En Bogotá hace unos meses varias familias indígenas embera (de la región Pacífi ca, la más atrasada del país) se tomaron el Parque Nacional de Bogotá. Las conversaciones para solucionar la invasión se dieron entre la Alcaldía y los hombres que actuaban en representación de la comunidad -ninguna mujer-. Hasta cuando la desesperación llevó a los invasores a desplegarse por la Avenida 7ª, la principal de la ciudad, blandiendo garrotes y gritando desesperadas, corriendo con sus bebés amarrados a la espalda y los que ya caminaban tratando de alcanzarlas. La Alcaldía presentó cifras del dinero que le había entregado a los negociadores, pero al parecer no fluyó a la comunidad y menos aún a las mujeres, que corrían amenazantes exigiendo ser atendidas.

Es verdad que “los blancos”, tienen que saldar su deuda histórica con esas comunidades pero no hay que olvidar que estas son machistas hasta el grado extremo de practicar la ablación y que los maridos borrachos se sienten con el derecho de apalear a sus mujeres solo porque quieren desahogarse. Es común ver en las aceras de Bogotá a mujeres embera -siempre casi niñas- rodeadas de sus hijos, en el frío de esa ciudad, mal vestidos para el clima, pidiendo limosna y tejiendo preciosidades con chaquiras que venden por centavos. Siempre las mujeres, porque sus hombres no aparecen por ahí.

Y si uno va al Chocó, de donde son originarias, las ve por las calles, desnudas de la cintura hacia arriba, descalzas, pidiendo limosna y exponiéndose a la lascivia de los hombres (en este caso negros como la mayoría de esa región).
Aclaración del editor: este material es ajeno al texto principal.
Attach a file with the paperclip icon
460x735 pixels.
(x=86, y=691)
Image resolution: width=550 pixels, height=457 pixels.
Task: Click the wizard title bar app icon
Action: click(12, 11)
El Gobierno actual ha dado muestras de reivindicar los derechos de las comunidades indígenas pero ya es hora de que la discriminación positiva no se traduzca en permisividad ante los delitos de género y que éstos no sean juzgados por la justicia indígena sino por la ordinaria porque el carácter de mujer e indígena es el que merece la protección reforzada frente al machismo de sus comunidades.